* _Instructions for the task_
Please copy out the items again word for word, starting at the line containing "coordinates (396, 595)." and continuing through the last of the items, with both ends included.

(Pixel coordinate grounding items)
>>

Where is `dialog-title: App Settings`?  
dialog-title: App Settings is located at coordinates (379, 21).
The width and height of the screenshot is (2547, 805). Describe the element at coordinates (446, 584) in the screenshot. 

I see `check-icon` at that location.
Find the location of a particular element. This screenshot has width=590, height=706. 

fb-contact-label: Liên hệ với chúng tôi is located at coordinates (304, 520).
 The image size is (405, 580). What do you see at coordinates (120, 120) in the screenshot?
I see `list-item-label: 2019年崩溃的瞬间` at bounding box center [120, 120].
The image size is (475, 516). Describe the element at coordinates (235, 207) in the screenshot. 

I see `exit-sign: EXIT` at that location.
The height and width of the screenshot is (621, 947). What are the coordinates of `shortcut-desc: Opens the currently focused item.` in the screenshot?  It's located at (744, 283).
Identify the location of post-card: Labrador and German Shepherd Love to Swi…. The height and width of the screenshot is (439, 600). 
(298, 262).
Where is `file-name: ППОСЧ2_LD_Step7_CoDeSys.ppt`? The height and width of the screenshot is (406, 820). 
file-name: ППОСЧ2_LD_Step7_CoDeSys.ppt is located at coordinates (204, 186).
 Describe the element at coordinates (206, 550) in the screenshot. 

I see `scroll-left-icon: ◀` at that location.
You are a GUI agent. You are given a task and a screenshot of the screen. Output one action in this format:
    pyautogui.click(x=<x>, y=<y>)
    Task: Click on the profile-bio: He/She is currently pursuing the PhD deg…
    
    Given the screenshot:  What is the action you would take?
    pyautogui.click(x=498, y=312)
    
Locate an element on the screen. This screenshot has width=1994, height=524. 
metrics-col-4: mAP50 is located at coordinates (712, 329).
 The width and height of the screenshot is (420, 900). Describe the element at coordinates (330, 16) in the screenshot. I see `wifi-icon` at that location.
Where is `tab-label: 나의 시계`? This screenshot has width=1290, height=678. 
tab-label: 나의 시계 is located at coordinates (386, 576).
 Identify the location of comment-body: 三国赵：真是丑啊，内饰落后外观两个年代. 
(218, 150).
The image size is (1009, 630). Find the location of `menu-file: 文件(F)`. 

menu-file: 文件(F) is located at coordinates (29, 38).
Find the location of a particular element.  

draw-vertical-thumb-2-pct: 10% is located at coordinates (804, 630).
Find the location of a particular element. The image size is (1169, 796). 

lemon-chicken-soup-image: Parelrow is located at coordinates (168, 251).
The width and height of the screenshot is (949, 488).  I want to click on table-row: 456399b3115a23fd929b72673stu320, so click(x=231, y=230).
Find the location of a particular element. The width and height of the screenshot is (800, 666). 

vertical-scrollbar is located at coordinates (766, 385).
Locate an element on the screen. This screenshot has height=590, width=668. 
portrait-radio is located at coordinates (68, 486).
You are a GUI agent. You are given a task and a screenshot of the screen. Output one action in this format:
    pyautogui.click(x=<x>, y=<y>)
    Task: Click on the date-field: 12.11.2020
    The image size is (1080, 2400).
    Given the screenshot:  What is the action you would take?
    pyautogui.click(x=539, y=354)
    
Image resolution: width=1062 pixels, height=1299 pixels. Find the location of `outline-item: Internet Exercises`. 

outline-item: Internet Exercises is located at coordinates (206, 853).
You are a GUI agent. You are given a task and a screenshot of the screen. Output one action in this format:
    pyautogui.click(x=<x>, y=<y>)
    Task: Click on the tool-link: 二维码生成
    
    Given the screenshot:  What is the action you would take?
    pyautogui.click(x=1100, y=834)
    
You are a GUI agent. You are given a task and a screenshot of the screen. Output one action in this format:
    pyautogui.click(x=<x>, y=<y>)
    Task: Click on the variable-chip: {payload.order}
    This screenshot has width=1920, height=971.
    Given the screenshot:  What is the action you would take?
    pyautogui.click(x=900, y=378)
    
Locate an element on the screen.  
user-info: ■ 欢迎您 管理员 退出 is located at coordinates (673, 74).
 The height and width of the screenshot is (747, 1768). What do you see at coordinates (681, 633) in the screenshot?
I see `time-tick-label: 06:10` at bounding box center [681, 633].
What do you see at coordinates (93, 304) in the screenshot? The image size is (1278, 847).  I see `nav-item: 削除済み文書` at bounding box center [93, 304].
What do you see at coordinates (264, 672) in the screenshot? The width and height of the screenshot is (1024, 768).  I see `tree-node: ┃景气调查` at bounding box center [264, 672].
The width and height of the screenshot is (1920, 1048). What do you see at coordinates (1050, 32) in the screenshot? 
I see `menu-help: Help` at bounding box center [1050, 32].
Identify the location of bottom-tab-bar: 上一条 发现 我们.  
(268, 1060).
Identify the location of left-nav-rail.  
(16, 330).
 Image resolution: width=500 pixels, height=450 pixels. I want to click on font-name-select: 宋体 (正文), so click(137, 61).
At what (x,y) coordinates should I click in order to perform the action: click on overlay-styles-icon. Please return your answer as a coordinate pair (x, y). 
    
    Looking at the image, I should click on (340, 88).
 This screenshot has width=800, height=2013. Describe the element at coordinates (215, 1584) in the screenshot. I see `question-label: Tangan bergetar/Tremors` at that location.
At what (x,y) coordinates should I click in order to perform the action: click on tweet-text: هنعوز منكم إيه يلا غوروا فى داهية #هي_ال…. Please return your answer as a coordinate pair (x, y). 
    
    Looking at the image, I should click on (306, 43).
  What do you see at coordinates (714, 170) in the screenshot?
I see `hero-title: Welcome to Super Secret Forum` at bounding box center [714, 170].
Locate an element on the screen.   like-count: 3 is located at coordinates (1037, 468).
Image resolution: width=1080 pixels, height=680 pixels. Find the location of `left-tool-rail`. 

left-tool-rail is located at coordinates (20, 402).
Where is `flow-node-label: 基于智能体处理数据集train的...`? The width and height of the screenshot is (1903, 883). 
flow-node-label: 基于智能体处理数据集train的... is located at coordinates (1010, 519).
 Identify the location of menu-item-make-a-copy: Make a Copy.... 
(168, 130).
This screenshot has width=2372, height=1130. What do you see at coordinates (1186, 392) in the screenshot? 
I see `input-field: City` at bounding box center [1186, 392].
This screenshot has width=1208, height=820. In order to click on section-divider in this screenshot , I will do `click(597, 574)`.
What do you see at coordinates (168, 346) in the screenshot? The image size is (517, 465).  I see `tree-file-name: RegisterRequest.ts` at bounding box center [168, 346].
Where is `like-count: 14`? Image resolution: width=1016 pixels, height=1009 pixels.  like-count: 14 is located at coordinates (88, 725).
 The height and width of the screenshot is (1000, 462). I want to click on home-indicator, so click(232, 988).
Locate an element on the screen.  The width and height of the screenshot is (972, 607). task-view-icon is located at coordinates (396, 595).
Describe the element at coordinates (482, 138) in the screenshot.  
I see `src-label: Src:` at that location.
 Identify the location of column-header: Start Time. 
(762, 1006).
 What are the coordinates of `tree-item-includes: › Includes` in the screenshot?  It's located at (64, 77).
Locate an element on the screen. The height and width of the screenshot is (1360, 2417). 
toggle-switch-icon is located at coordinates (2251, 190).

<<

* _Worked solution_
Locate an element on the screen.  The width and height of the screenshot is (972, 607). task-view-icon is located at coordinates (396, 595).
Describe the element at coordinates (482, 138) in the screenshot.  
I see `src-label: Src:` at that location.
 Identify the location of column-header: Start Time. 
(762, 1006).
 What are the coordinates of `tree-item-includes: › Includes` in the screenshot?  It's located at (64, 77).
Locate an element on the screen. The height and width of the screenshot is (1360, 2417). 
toggle-switch-icon is located at coordinates (2251, 190).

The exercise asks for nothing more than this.